[Opening Text under study section]
Another factor was Iran’s preference for the best hybrid variety of Pusa Basmati 1121 rice developed by the Indian Agricultural Research Institute (IARI). This variety has an exceptional grain length of 8.3 mm, as compared with other basmati and non-basmati varieties, which have a typical grain length of 6-7.5 mm. Even Thailand’s Hom Mali rice (a fragrant variety) cannot match its characteristics. It also has a very high kernel elongation ratio. Its commercial exploitation peaked when Iranian buyers lapped it up.
Its export to Iran spiked from 0.6 million tonnes ($595 million) to 1.44 million tonnes ($1,835 million) in the last three years and the Iranian market captured 37% share of India’s basmati exports in FY15. During the Iran visit of an Indian rice-trade delegation in February, India was assured of purchase of 1 mt of rice from March 21. For ensuring acceptable quality/quantity of rice, the good manufacturing practices (GMP) notified by APEDA will continue; under this, the counter-parties (sellers/buyers) will be pre-approved by the Iranian authorities. So far, 64 such counter-parties are operating and registration remains open.
[Closing Text under study section]
• Problems and tasks:
- a) In the passage on India's basmati exports to Iran, what grain length does Pusa Basmati 1121 have?
- b) Recast the paragraph of the basmati export passage that begins "Its export to Iran spiked" as a bulleted list that keeps its main facts.
- c) Carry on the passage on India's basmati rice exports to Iran from its final sentence.
[Opening Dataset extract section]
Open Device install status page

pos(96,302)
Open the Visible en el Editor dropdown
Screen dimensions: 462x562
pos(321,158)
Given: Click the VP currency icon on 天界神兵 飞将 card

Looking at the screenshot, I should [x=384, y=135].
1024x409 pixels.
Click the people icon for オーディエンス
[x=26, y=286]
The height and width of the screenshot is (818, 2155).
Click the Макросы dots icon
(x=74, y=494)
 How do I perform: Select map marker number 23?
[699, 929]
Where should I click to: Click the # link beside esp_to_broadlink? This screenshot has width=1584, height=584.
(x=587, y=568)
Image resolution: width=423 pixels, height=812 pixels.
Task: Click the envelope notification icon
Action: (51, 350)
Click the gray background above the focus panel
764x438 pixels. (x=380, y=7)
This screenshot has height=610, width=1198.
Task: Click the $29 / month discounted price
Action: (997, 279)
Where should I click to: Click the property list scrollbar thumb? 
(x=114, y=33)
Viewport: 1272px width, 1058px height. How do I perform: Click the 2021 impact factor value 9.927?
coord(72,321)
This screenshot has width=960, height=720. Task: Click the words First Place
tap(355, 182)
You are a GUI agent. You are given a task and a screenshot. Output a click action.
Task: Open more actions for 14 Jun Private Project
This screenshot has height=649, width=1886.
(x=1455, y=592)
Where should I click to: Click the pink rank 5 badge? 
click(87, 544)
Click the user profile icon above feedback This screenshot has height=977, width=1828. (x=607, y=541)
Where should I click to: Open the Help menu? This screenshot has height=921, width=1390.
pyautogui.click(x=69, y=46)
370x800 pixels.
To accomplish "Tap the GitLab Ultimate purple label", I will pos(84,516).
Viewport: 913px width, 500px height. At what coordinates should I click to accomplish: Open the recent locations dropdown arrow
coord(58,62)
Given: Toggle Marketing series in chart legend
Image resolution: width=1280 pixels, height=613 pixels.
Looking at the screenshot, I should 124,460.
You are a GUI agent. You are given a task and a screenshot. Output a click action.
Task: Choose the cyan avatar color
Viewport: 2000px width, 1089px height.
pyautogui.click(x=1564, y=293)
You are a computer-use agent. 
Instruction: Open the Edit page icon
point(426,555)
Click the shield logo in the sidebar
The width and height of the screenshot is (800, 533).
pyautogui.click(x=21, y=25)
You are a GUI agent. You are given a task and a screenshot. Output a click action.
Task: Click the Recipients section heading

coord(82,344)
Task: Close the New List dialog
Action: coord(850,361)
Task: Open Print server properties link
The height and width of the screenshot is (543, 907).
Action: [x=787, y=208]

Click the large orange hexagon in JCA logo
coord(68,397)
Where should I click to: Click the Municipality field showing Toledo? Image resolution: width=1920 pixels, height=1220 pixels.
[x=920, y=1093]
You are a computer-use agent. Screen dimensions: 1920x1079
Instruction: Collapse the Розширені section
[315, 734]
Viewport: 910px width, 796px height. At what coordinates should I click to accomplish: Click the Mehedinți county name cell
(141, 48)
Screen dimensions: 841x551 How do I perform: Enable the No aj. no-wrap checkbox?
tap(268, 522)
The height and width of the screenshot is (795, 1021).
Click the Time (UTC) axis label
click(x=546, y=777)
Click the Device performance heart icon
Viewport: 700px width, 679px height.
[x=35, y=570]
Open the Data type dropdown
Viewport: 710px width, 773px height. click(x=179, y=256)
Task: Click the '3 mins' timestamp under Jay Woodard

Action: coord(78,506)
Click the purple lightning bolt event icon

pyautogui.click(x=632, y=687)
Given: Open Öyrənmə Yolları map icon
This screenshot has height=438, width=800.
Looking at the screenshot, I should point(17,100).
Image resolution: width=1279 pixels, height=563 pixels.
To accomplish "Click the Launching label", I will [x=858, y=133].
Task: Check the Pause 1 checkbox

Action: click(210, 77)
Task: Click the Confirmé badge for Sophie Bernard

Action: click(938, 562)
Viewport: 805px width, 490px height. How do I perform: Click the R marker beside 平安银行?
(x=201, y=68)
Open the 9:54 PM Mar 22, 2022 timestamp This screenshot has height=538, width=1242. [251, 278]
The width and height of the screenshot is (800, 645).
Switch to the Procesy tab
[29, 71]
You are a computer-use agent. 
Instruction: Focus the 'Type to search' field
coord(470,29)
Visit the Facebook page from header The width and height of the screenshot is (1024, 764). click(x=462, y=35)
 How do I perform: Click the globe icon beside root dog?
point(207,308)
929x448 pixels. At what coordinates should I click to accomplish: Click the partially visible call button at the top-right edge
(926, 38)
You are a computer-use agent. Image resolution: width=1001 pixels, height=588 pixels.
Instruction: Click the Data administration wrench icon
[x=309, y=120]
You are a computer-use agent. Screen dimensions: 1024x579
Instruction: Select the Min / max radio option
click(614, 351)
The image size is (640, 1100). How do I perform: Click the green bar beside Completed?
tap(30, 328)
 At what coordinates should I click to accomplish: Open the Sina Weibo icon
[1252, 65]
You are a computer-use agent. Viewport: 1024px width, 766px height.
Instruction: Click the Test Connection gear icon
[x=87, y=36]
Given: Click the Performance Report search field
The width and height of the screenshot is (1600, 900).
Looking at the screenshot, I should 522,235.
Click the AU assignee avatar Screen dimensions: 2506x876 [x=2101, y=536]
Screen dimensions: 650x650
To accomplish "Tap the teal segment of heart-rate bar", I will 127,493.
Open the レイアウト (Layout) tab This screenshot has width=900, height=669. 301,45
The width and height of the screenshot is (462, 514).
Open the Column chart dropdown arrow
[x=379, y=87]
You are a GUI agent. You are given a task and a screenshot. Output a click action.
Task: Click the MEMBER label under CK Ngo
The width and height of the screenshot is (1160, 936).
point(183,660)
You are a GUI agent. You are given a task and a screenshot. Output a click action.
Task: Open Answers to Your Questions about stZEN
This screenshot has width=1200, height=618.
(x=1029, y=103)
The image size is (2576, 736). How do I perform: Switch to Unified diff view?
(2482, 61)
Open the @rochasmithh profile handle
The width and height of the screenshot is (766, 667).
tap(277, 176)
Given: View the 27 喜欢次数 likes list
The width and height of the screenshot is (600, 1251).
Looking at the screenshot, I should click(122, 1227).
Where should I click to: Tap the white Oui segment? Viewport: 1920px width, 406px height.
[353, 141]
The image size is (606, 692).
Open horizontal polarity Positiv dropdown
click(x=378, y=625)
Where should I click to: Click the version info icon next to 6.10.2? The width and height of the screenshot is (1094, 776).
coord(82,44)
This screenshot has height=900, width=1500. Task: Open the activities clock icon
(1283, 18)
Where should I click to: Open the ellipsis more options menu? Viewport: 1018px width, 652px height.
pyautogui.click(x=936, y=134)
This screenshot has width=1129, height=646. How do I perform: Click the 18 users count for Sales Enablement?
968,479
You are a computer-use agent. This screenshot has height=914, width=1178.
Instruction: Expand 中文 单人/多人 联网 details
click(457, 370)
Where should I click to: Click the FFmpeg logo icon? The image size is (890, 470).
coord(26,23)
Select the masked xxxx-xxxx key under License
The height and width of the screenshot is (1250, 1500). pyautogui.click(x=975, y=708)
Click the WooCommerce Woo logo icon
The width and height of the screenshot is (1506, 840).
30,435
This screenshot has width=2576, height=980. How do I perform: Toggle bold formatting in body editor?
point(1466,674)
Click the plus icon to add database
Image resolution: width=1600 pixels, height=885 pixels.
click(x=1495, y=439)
[Closing Dataset extract section]
• Answers for the exercise:
- a) 8.3 mm.

- b)
- Exports to Iran rose from 0.6 million tonnes ($595 million) to 1.44 million tonnes ($1,835 million) over the last three years.
- Iran took 37% of India's basmati exports in FY15.
- During an Indian rice-trade delegation's visit to Iran in February, India was assured of the purchase of 1 mt of rice from March 21.
- APEDA's good manufacturing practices (GMP) will continue, to ensure acceptable quality and quantity.
- Under the GMP, Iranian authorities pre-approve the sellers and buyers.
- So far, 64 such counter-parties are operating, and registration remains open.

- c)
Export of iron and steel has flourished, increasing from $203 million in FY12 to $500 million in FY15. The deal for supply of steel plates got a unique design, with the National Iranian Oil Corp, its affiliate, Iranian Gas Engineering Development Corp, and Essar Steel (acting on behalf of Essar Oil). Essar approached the Indian government to free it from paying its share of oil dues to Iran, and instead offset them against a $2.5 billion deal to supply steel plates to an NIOC affiliate. Such barter deals may be encouraged.
There is a consensus emerging within the Indian government regarding the facilitation of Iran’s demand of merchant-trading of food stuff, pharma and medical equipment from other countries. These could be paid for in dollars or euros to supplier countries by the Indian-side and Iranian side will credit the value in rupee equivalent in the account maintained with UCO Bank.
Iran requires palm oil, soy oil, corn and raw sugar from a third country such as Brazil, Indonesia, Malaysia or Argentina. The proposal is to authorise UCO Bank to debit $100 million (R620 crore) per month or R7,440 crore per annum out of the $4 billion (R25,000 crore) currently lying in the Indo-Iran rupee account.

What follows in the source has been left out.